# LATIHAN TERTULIS
Lanjutkan tulisan komentar atas Pasal 105 UUPPLH, mulai tepat setelah kalimat terakhirnya.

# KUTIPAN PILIHAN
KOMENTAR PASAL 105 UUPPLH
Oleh: Alvi
Syahrin
I. Pasal 105 Undang-Undang Nomor 32 Tahun
2009 tentang Perlindungan dan Pengelolaan Lingkungan Hidup (UUPPLH) berbunyi:
“Setiap
orang yang memasukkan limbah ke wilayah Negara Kesatuan Republik Indonesia
sebagaimana dimaksud dalam Pasal 69 ayat (1) huruf c dipidana penjara paling
singkat 4 (empat) tahun dan paling lama 12 (dua belas) tahun dan denda paling
sedikit Rp.4.000.000.000,00 (empat milyar rupiah) dan paling banyak Rp.
12.000.000.000,00 (dua belas milyar rupiah).
Ketentuan
Pasal 69 ayat (1) huruf c UUPPLH, berbunyi: “Setiap orang dilarang: ... c.
Memasukkan limbah yang berasal dari luar wilayah Negara Kesatuan Republik
Indonesia ke media lingkungan hidup Negara Kesatuan Republik Indonesia.”.
Penjelasan
Pasal 69 ayat (1) huruf c, berbunyi: “Larangan dalam ketentuan ini dikecualikan
bagi yang diatur dalam peraturan perundang-undangan”.

# BARIS DATA
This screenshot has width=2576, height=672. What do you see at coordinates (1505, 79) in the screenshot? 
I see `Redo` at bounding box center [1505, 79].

# JAWABAN AKHIR
II. Memperhatikan ketentuan Pasal tersebut
di atas, tindak pidana sebagaimana yang dimaksud dalam Pasal 105 UUPPLH
merupakan tindak pidana/delik formil, yaitu berupa memasukkan limbah yang
berasal dari luar wilayah Negara Kesatuan Republik Indonesia ke media
lingkungan hidup Negara Kesatuan Republik Indonesia. --- limbah yang dimaksud
adalah sisa suatu usaha dan/atau kegiatan.”. --- selanjutnya jika diperhatikan
pengertian limbah sebagaimana yang tercantum dalam Pasal 105 UUPPLH adalah
berupa limbah yang tidak dikategorikan sebagai limbah B3, artinya limbah
sebagaimana yang dimaksud dalam Pasal 105 UUPPLH yaitu limbah non B3. ---
kemudian lagi, berdasarkan penjelasan Pasal 69 ayat (1) huruf c, larangan
memasukkan limbah non B3 tersebut dikecualikan bagi yang di atur dalam
peraturan perundang-undangan. --- Hal ini berarti ada limbah non B3 yang
berasal dari luar wilayah Negara Kesatuan Republik Indonesia dapat masuk ke
media lingkungan hidup Negara Kesatuan Republik Indonesia, jika di atur dalam
peraturan perundang-undangan. --- Peraturan perundang-undangan yang mengatur
tentang pengecualian terhadap larangan tersebut di antaranya dapat di lihat
dari Peraturan Menteri Perdagangan Republik Indonesia Nomor:
39/M-Dag/Per/9/2009 tentang Ketentuan Impor Limbah Non Bahan Berbahaya dan
Beracun (Non B3).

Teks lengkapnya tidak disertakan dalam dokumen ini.